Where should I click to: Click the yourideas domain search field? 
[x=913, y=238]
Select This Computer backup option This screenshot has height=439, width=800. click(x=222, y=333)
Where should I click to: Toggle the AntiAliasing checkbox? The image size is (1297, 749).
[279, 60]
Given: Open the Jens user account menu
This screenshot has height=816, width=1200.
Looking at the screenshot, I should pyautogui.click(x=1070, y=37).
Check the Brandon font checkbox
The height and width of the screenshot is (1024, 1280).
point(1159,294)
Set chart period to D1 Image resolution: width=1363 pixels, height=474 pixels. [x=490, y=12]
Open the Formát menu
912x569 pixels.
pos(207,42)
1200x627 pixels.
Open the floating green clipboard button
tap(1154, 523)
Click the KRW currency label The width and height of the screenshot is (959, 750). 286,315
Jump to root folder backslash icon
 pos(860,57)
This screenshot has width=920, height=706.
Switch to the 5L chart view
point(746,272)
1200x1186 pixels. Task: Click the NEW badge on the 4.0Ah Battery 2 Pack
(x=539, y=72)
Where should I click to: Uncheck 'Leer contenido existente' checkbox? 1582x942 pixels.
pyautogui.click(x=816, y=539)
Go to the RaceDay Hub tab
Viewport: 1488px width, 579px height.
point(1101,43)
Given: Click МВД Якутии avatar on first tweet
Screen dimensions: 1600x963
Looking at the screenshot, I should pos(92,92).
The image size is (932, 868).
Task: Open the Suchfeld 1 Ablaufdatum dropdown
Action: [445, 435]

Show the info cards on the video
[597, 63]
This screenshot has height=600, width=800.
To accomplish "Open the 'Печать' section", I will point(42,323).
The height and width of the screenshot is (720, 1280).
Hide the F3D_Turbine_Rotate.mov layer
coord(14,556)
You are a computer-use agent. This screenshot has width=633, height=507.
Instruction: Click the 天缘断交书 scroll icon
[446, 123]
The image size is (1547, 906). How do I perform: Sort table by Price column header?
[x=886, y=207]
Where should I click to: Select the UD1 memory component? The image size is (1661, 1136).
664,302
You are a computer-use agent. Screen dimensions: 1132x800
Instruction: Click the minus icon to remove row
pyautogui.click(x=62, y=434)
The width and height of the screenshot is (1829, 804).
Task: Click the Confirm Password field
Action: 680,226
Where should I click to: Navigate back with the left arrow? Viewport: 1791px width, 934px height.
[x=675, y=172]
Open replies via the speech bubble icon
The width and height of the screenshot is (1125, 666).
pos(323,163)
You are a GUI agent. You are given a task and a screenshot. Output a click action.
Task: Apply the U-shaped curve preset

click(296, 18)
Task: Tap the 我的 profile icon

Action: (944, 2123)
..............................
| Your objective |
A single figure, the number of lines above with the word "agent", is the whole answer.

| Task solution |
3